While there is no doubt that much of karma is out of personal control, repayment cannot be denied and this should be done to the extent free will permits. That, in itself is sacrifice (yagnya).

Conclusion of Srimad Bhagawad Geeta (63-78)

Sri Krishna said – Thus, I have declared to you the profound wisdom. Hereafter, reflect and decide what you wish to do. Also, you are beloved to me and steadfast of heart. So, fix your cognition on the Brahman, or on Me. Them, be devoted to me, sacrifice to me, prostate to me, you will then merge with me. This is my pledge to you.

Renounce all conditioning (dharma) and surrender unto me. Then, I shall liberate you from all sins.

This information should not be shared with one who is not disciplined or one who does not perform service. But if you teach this to the deserving, you will surely reach the Brahman and such a person will understand the meaning of sacrifice of his identity. Also, one who learns with an open mind shall also attain liberation. So Arjuna, has your delusion been destroyed?

Arjuna said – my delusion has been destroyed. Also, I have regained my awareness through your Maya. Consequently, I am firm and free from doubt and will do as you say.

Sanjaya said: I heard the wonderful dialogue between Arjuna and Sri Krishna, causing my hair to stand on end.
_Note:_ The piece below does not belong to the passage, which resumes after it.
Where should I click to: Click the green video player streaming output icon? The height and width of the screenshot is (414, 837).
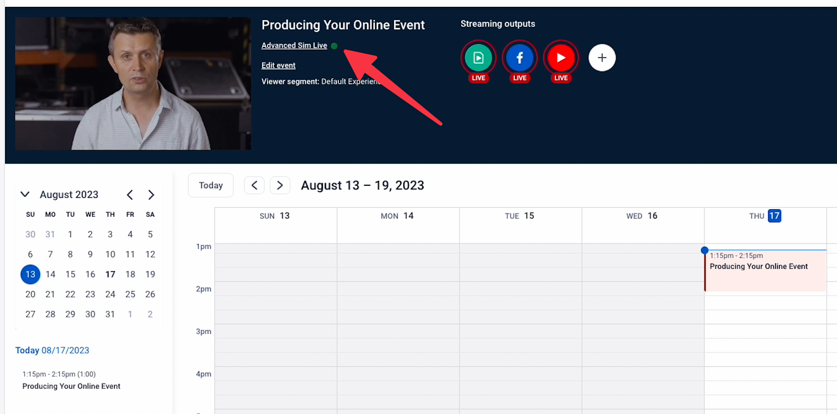point(479,58)
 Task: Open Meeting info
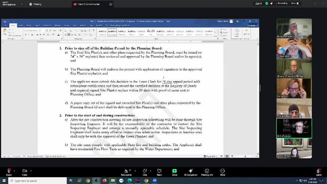(x=207, y=171)
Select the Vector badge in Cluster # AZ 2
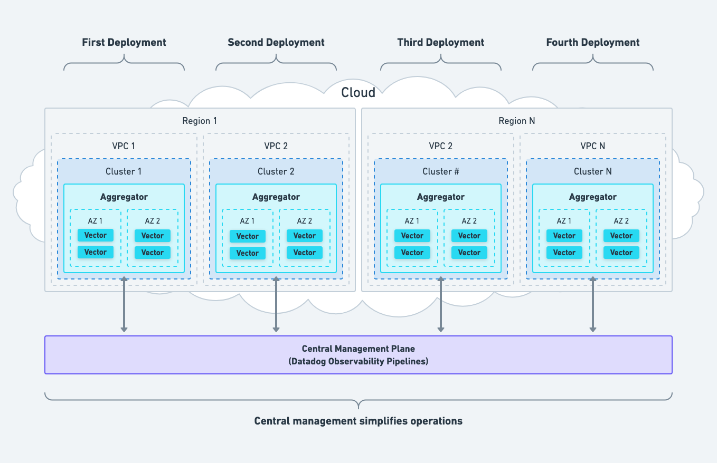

Also, I have heard, through the grace of Vyasa, the secret of the supreme yoga espoused by the Lord of Yoga himself. Indeed, I rejoice again and again at the dialogue. Consequently, when I recall the wondrous form of Hari, I continue to remain astonished and rejoice again and again. Now, I am convinced that where there is Arjuna and Sri Krishna, there will be victory, prosperity, wealth and correct policy.

School of Yoga posits views that may be contrary to accepted positions: 

From verses 64 onwards, Sri Krishna advises Arjuna to surrender to him (Sri Krishna) for liberation.
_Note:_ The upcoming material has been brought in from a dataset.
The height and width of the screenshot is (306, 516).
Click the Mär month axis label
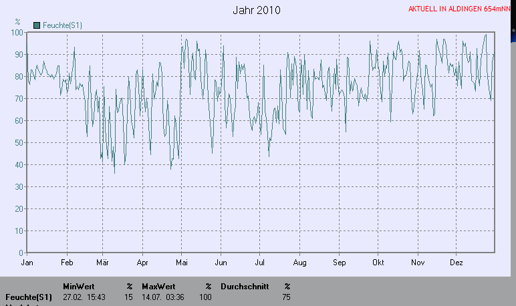103,263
Herein lies the problem, of existence and availability of free will, whether a person will be able to surrender out of personal volition and whether there will be any results. Will conditioning (dharma) or prarabda-karma allow such a surrender? If Prakriti forces action, it stands to reason that all situation, action and reaction is pre-ordained.

Next comes the question as to whether a person should surrender to Sri Krishna – the person, or Sri Krishna – the primordial sacrifice (adi-yagnya).
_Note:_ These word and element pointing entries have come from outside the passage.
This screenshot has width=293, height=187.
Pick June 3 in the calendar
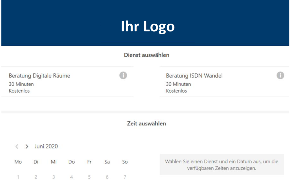[54, 177]
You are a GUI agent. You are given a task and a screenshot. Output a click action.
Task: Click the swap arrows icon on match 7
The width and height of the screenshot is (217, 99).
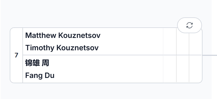[190, 25]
  • If surrender is to Sri Krishna the person, then obviously one should be able to surrender to any favourite deity (ishta-deivata) and results should be the same (Bhakti-Yoga).
  • However, if the surrender is to Sri Krishna as primordial sacrifice, then the surrender becomes process driven, one of systematic destruction of personal sense of Identity (Jnana-Yoga, Raja-Yoga, Hatha-Yoga etc). 

School of Yoga explains the lesson learned in Chapter 18

  • Sannyasa is expectation management, it is renunciation of action motivated by desire. This means – perform action because you need to, not because you want to.
  • Tyaaga is renunciation of fruits of action. This means letting go the fruits once the results come in, whether good or bad. Being content with the result and using the outcome to move forward to the next goal post. It is the attachment to an expected outcome that brings pain.
  • When we perform action as a sacrifice (yagnya), charity (daana) or austerity (tapas), then selfishness reduces and selflessness increases, this ensures that we are not dependent on others for our self-worth (asmita) and our thought that the action occurred because of our effort (ahamkara) reduces.
  • This increases discrimination between value/ non-value (vivekam) and dispassion (vairagyam).
  • Segregation of people according to their attributes (guna) is natural and occurs everywhere because each person has a natural state (sva-dharma) which is a result of prarabda-karma. This endows people with different attributes (guna) and each adds different values to society and each other.
  • However, it is essential that when dealing with people, all are treated as the same (Brahman). Brahman does not discriminate and the only requirement to reach Brahman is dedication (shraddha).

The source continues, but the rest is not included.